[Provided passage]

Luring borrowers away from fixed rates

Australia's banks want to reap the benefits of an eventual cash-rate rise

Luring borrowers away from fixed rates

Australian banks are cutting variable rates even as funding costs rise in an effort to tempt borrowers away from fixed rates and reap the benefits of an eventual hike in the cash rate, according to analysts.

With wholesale funding costs rising recently, both Commonwealth Bank and Westpac hiked their fixed-rate loan offerings by between 10 and 50 basis points last week, according to a Reuters report.

At the same time, banks are slashing their variable rates. On Monday, ANZ cut rates on some of its variable-rate loan products, following the lead of CBA, National Australia Bank and Westpac.

“What they are doing is they are luring people in with variable rates that look really, really cheap now – but they mightn’t look cheap when rates normalise,” Brian Johnson, senior banking analyst at Jeffries, told Reuters.

[/Provided passage]
[Given records]

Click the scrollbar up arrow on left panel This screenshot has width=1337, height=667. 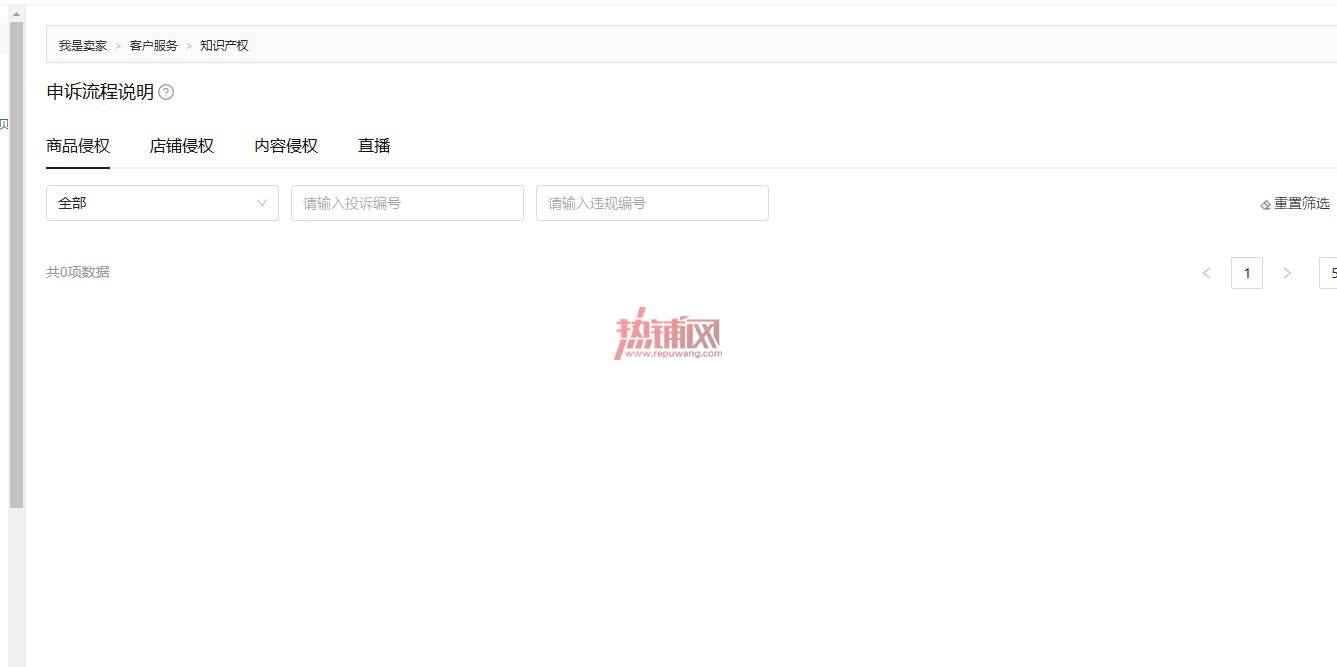tap(16, 14)
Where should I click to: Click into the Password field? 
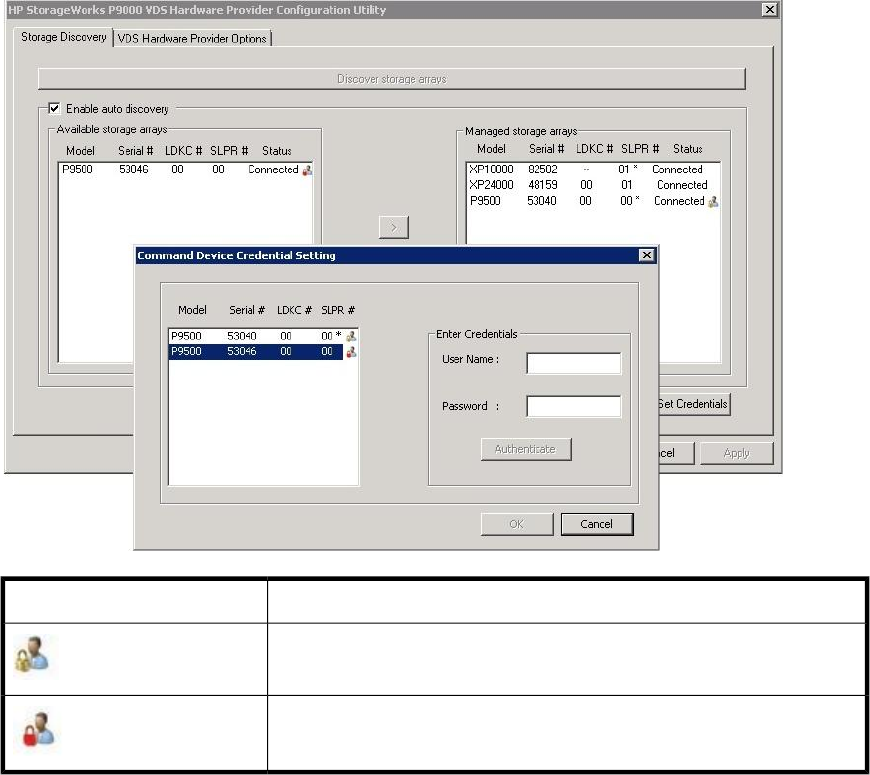click(x=573, y=406)
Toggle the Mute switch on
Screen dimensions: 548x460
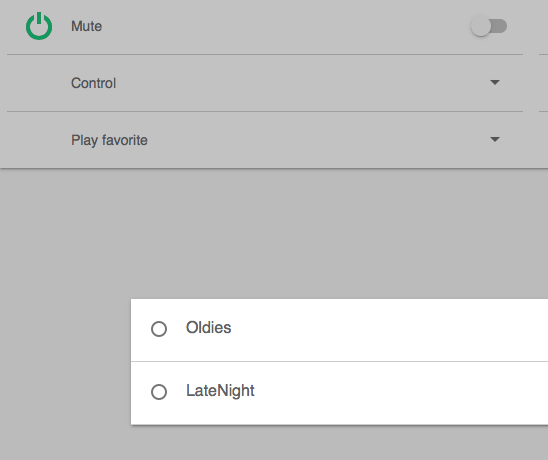pyautogui.click(x=489, y=26)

[/Given records]

#### Tasks to perform:
- a) According to the article on Australian bank lending rates, by how much did Commonwealth Bank and Westpac raise their fixed-rate loan offerings last week?
- b) In the article on Australian bank lending rates, copy everything from "Australia's banks want" down to "according to analysts.", swapping "borrowers" for "customers".

#### Activity answers:
- a) By between 10 and 50 basis points.

- b)
Australia's banks want to reap the benefits of an eventual cash-rate rise

Luring customers away from fixed rates

Australian banks are cutting variable rates even as funding costs rise in an effort to tempt customers away from fixed rates and reap the benefits of an eventual hike in the cash rate, according to analysts.